== Excerpt ==

|Free Agent Outlook Part 3|
Written by Daniel Paulling (Contact & Archive) on December 11, 2004
Long, May switching teams: 11/8/04
The San Diego Padres added Darrell May, an inning eater, and Ryan Bukvich, a prospect whose prospects for the future seem less dim than Tankersly. They had to part with money as well, but managed to get rid of Terrence Long, which is something they needed to do. This move was: good (Padres)/all right (Royals).
Pirates re-sign Jose Mesa, Solomon Torres; 11/11/04
When the Pirates signed Jose Mesa last February, many scouts thought it absurd. Then Mesa cleaned up his mechanics and bam same ol’ Mesa. Joe Table appeared in seventy games and saved forty-three games while blowing five. His setup man Solomon Torres was re-signed for two year as well. This tandem gives the Pirates something to be happy about, and at the trading deadline, it should bring them some decent prospects. This move was: good.
Giants sign Omar Vizquel; 11/14
The end of the Omar Vizquel era has begun in Cleveland. After manning shortstop for many a good Cleveland teams, Vizquel won’t be around for the rebuilding era. Instead he’ll be in San Francisco, most likely hitting in front of Barry Bonds and scooping up everything in his path. He has won nine Gold Gloves and has the highest fielding percentage of any shortstop to have played 1,000 games there. The deal lasts for three years and is worth $12.25 million, which is quite a long time for a thirty-seven year old. This move was: all right.
Phillies re-sign Cory Lidle; 11/16
Desperate for pitching help at midseason, the Phillies received decent pitching from him. He was 5-2 with a 3.90 ERA in five starts with the Phillies, but 12-12 with a 4.90 over the entire season. Call this a weird hunch, but this move could be beneficial for both parties, as the deal was 2 years worth $6.3 total. This move was: all right.
Nationals sign Vinny Castilla, Cristian Guzman; 11/16
General Manager Jim Bowden, who I picked to be an excellent man for the job, made two moves in his debut with the Exp…Nationals, excuse me. He first signed shortstop Cristian Guzman to a four year deal worth $16.8 million per year and then third baseman Vinny Castilla to a two year, $6.2 million deal. This should greatly help out the Nationals defensively, but I’m not too certain about offensively. Also, these two were probably overpaid and this money could have been spent better elsewhere. This move was: all right.

===

● Problem set
• A. Answer these questions from the free agent outlook:
(i) How many games did Jose Mesa save?
(ii) How many Gold Gloves has Omar Vizquel won?
(iii) Which team added Darrell May and Ryan Bukvich?
• B. Quote the passage of the free agent outlook starting at "Giants sign Omar" and ending at "old. This move was: all right.".
The lines after this point come from a separate source.

== Raw data ==

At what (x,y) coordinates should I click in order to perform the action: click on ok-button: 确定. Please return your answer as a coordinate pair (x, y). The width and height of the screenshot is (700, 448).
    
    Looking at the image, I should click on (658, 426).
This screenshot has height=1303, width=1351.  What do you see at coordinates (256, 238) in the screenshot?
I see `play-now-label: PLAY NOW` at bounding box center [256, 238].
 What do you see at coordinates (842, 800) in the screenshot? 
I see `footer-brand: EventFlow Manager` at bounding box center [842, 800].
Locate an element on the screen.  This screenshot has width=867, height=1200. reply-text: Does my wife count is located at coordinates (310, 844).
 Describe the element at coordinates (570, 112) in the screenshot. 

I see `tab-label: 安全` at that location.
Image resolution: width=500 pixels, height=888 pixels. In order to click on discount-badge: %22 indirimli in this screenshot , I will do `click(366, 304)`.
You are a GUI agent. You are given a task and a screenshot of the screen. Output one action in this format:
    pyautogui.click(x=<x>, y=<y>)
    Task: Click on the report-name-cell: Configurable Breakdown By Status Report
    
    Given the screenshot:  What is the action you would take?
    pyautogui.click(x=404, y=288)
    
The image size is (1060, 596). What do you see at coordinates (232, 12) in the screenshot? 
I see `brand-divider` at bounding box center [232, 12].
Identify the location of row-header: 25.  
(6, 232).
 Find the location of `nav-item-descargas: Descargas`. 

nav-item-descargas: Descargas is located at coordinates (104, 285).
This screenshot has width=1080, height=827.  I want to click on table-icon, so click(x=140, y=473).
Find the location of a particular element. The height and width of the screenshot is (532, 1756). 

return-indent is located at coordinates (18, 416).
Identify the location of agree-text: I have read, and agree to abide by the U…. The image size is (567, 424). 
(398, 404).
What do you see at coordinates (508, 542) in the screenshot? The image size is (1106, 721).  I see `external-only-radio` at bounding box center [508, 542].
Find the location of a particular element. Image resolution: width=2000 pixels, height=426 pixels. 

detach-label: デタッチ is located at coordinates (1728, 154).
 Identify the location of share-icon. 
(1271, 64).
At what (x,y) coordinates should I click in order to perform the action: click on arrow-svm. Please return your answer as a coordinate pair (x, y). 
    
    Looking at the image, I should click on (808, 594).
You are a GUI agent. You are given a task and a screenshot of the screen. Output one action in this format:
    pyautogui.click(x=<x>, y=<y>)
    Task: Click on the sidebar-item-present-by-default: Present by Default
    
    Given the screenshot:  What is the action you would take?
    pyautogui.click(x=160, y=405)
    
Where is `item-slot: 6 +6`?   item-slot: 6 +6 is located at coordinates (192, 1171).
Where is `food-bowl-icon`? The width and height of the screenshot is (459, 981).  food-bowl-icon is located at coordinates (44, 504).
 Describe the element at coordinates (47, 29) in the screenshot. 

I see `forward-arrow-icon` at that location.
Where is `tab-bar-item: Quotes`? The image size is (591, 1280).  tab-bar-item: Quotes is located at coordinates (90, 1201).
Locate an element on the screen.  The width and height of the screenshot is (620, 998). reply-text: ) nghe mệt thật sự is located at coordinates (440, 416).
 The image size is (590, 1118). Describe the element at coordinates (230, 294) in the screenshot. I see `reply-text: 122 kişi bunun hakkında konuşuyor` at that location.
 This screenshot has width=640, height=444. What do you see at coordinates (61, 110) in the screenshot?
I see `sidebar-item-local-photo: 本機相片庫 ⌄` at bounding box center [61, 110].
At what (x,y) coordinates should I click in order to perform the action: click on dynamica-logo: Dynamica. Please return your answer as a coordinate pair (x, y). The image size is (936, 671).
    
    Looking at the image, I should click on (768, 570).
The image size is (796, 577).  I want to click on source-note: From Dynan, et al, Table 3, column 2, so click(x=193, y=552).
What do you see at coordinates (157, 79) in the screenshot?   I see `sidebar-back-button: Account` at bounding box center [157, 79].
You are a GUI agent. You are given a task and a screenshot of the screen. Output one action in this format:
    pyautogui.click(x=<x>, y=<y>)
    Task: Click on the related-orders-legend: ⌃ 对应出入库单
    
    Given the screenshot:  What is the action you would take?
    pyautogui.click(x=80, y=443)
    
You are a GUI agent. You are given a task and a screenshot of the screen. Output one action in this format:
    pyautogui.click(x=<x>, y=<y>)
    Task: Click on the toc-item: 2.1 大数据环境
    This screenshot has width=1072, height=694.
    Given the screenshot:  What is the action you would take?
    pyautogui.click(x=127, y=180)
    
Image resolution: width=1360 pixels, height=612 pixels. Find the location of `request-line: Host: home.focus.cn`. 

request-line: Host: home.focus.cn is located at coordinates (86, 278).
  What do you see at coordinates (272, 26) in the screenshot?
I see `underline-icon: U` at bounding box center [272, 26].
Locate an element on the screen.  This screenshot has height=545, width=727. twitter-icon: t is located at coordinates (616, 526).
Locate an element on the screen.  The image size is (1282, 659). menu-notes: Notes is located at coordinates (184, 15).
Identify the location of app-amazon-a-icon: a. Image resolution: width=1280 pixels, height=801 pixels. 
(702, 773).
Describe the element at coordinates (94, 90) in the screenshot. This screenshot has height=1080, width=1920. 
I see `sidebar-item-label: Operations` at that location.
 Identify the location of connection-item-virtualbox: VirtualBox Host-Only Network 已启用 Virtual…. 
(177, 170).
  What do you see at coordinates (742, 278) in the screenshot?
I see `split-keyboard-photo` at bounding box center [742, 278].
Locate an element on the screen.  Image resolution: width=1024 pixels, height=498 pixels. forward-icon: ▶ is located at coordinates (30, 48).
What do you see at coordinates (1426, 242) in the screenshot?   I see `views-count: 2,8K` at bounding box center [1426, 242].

===

● Task responses
• A.
(i) Forty-three
(ii) Nine
(iii) The San Diego Padres

• B.
Giants sign Omar Vizquel; 11/14
The end of the Omar Vizquel era has begun in Cleveland. After manning shortstop for many a good Cleveland teams, Vizquel won’t be around for the rebuilding era. Instead he’ll be in San Francisco, most likely hitting in front of Barry Bonds and scooping up everything in his path. He has won nine Gold Gloves and has the highest fielding percentage of any shortstop to have played 1,000 games there. The deal lasts for three years and is worth $12.25 million, which is quite a long time for a thirty-seven year old. This move was: all right.